= Description of the task =
Leaving pictures out, repeat word for word the line that has "The height and" and each line that follows it to the end of the listing.
= Beginning of Section =
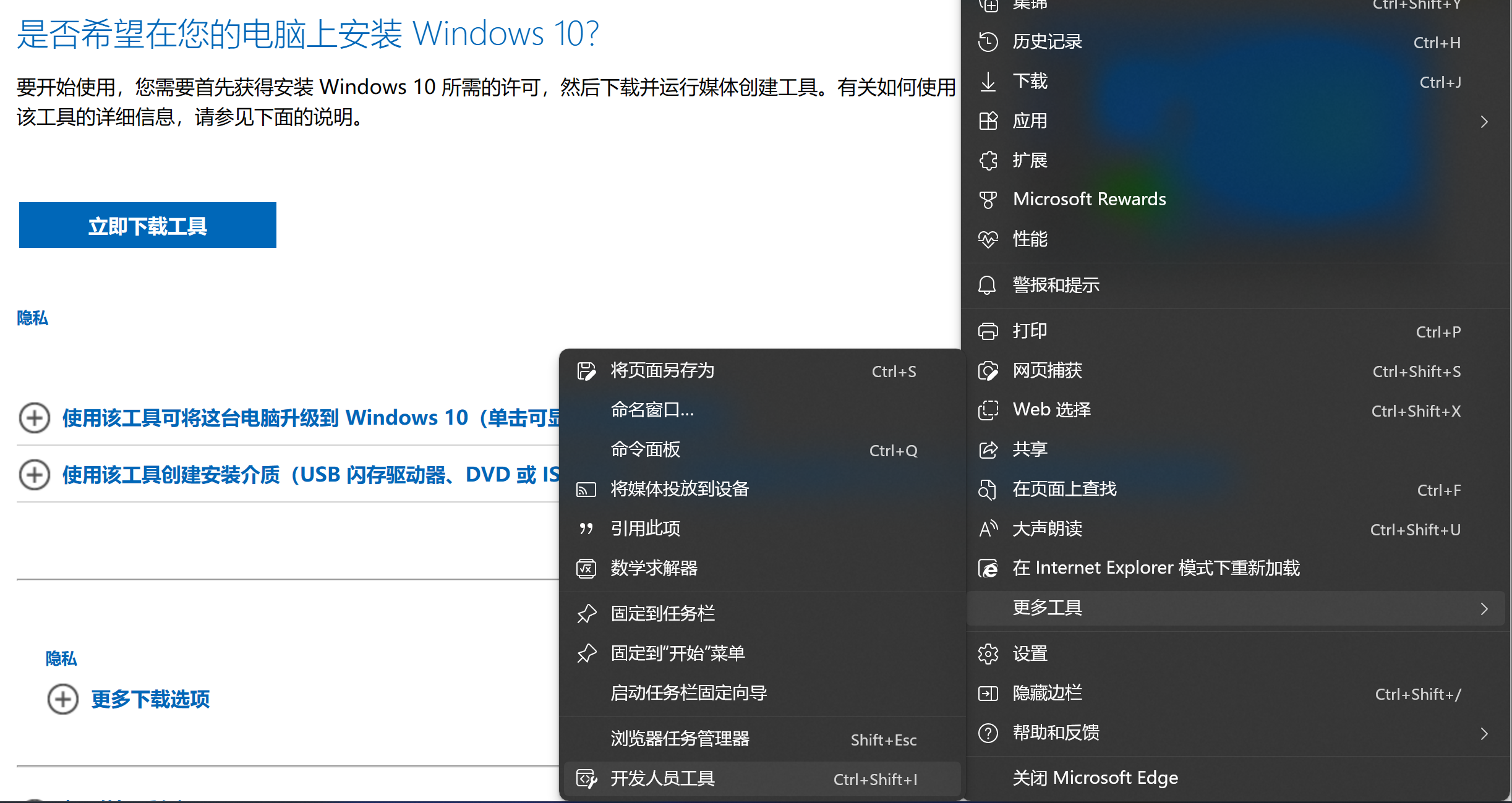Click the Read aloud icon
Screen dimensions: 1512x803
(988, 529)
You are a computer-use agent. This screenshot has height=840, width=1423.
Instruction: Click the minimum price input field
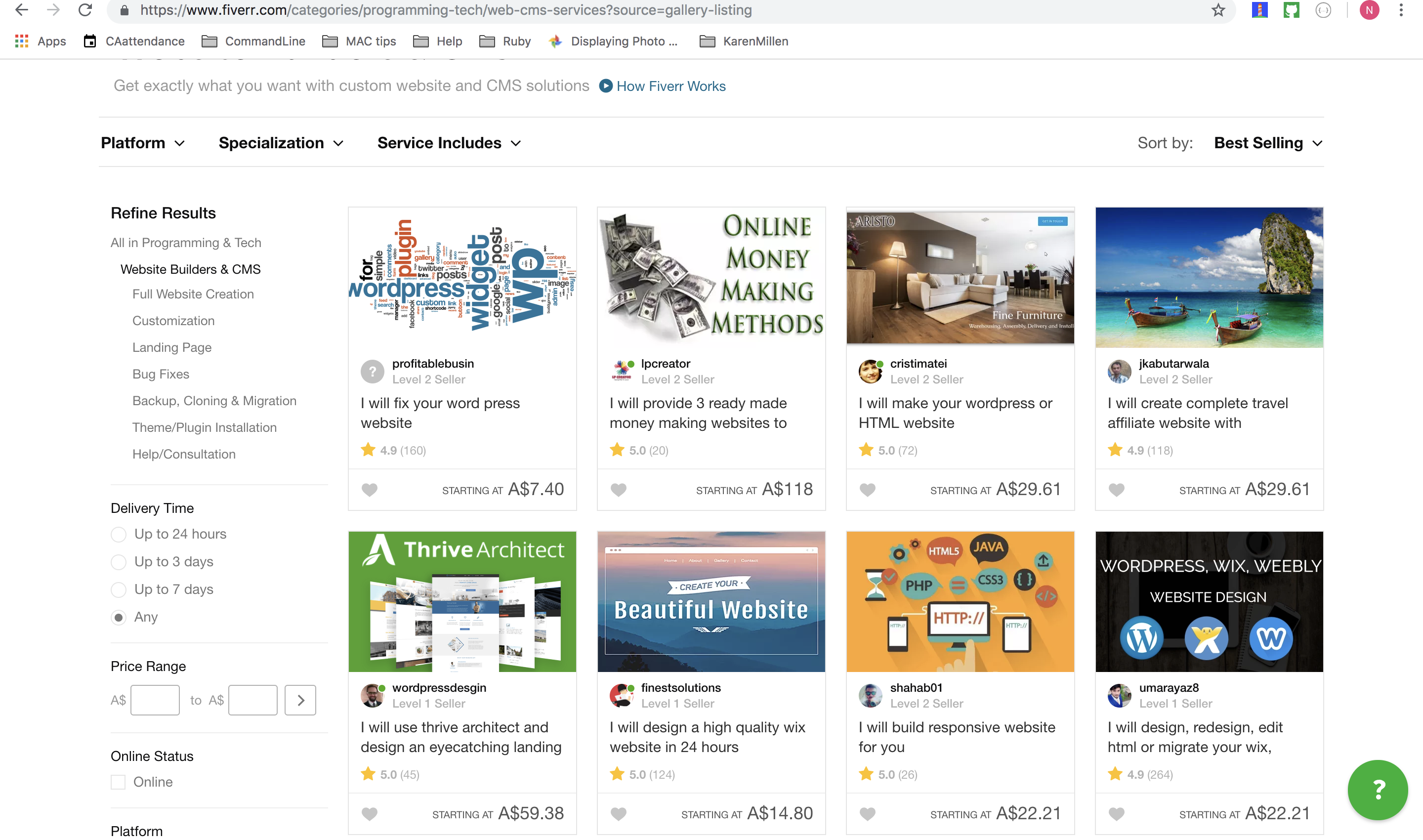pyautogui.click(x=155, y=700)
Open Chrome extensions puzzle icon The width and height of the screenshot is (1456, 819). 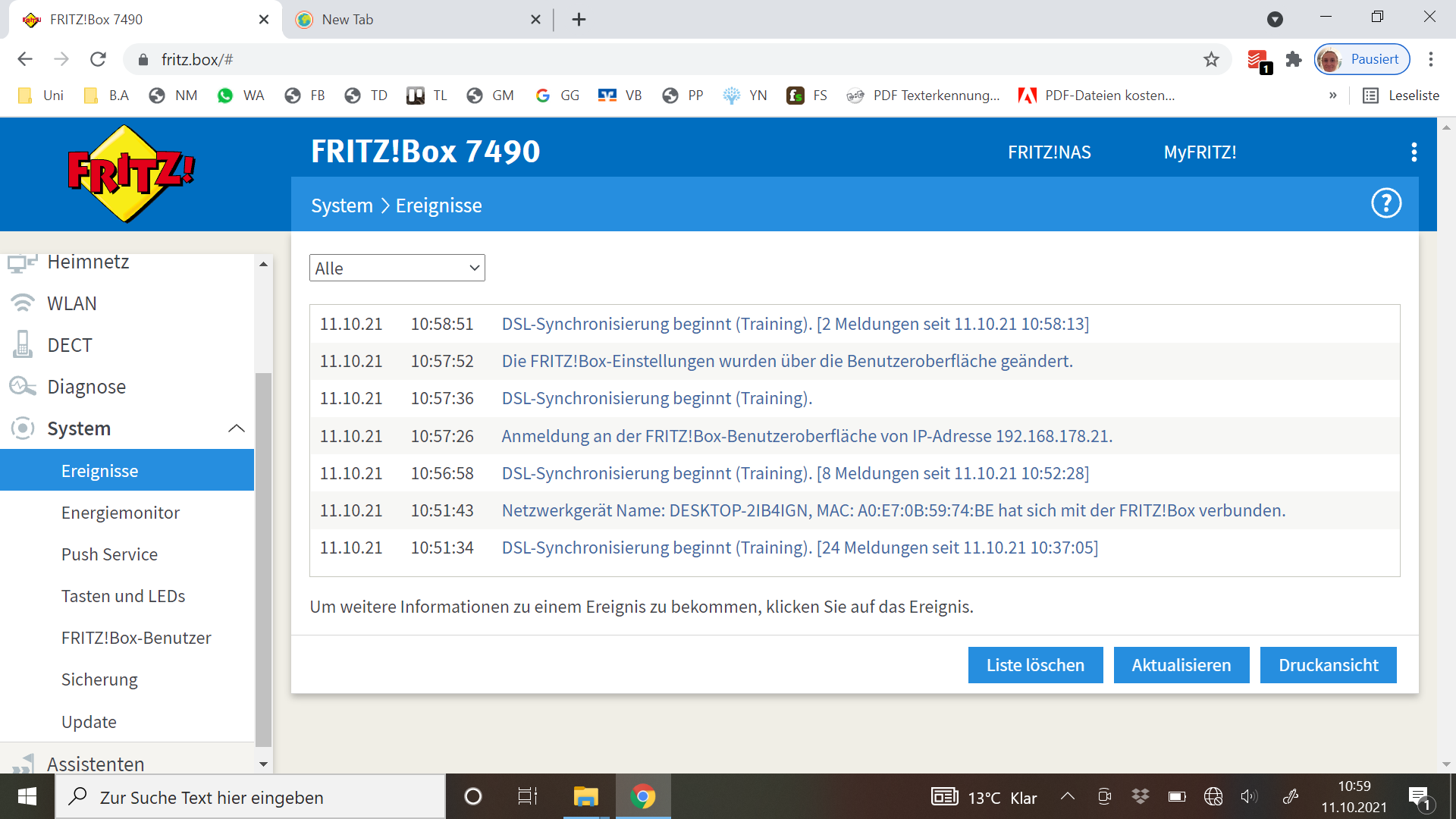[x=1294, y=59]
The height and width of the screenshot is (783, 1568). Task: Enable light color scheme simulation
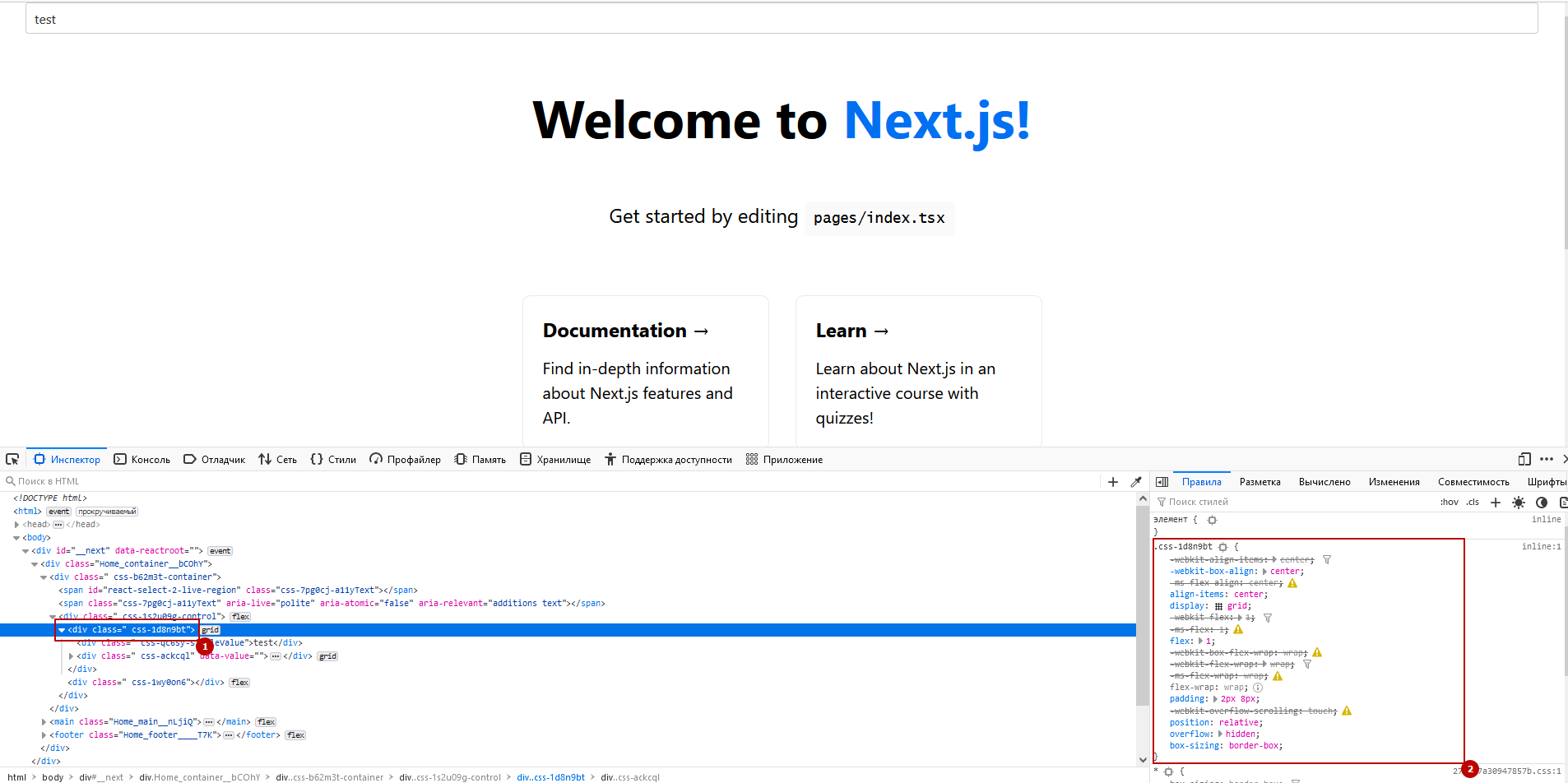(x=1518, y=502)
= End of Section =
= Your response =
The height and width of the screenshot is (783, 1568). Task: Enable light color scheme simulation
(x=1518, y=502)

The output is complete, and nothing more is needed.